Cherokee Garden Library Talk: Dr. Carolyn Roberts

Author of To Heal and to Harm: Medicine, Knowledge, and Power in the Atlantic Slave Trade

Author Talks
Wednesday, Sep 22 2021 @ 7pm - 8:30pm
  • Virtual Event

Even as they were brutally forced from their homelands, enslaved Africans brought valuable medical and botanical knowledge with them to the Americas.  Yale University historian Carolyn Roberts discusses how enslaved people contributed to medical and scientific knowledge in West Africa, the Caribbean, and the United States.  Enslaved people discovered cures for various illnesses, introduced new plant knowledge to the Americas, engaged in life-saving public health work, and contributed to the history of vaccination in the United States.  Enslaved people left the world a rich medical and scientific legacy.  This little-known history can serve as a source of power and resistance today.  

About the Author

Dr.

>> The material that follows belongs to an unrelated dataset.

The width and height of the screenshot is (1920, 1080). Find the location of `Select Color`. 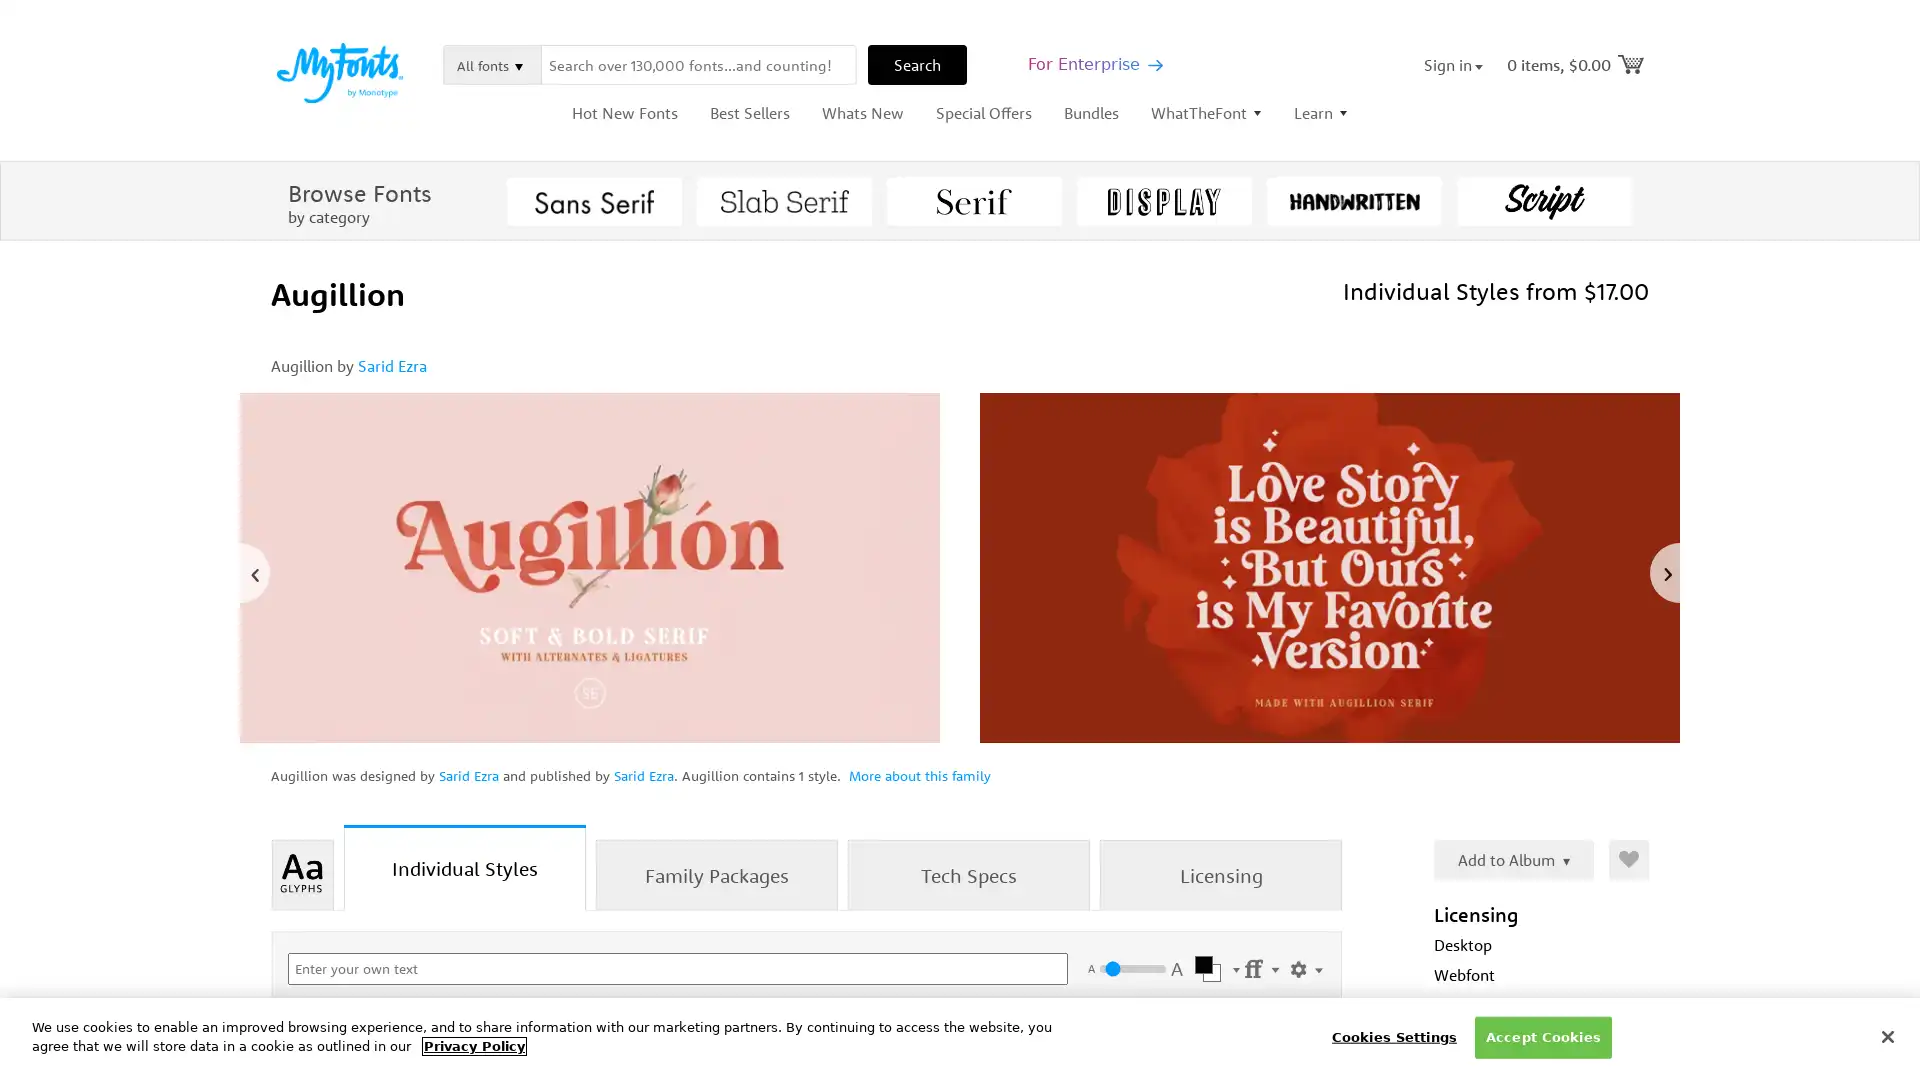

Carolyn Roberts is an historian of medicine and science at Yale University.  She holds a joint appointment in the departments of History/History of Science and Medicine, and African American Studies.  She also holds a secondary appointment at Yale School of Medicine in the Program in the History of Medicine.  Dr. Roberts’ book manuscript, To Heal and To Harm: Medicine, Knowledge, and Power in the British Slave Trade, traces the troubling relationship between the British slave trade and the development of modern medicine.  Dr. Roberts is an award-winning educator.  She is the 2021 recipient of Yale’s prestigious Sidonie Miskimin Clauss Prize for Teaching Excellence in the Humanities. Dr. Roberts is also a popular workshop leader and speaker.  She brings critical historical perspectives to anti-racism interventions in science, medicine, and public health.  Her media appearances include the PBS/NOVA documentary The Violence Paradox and CNN.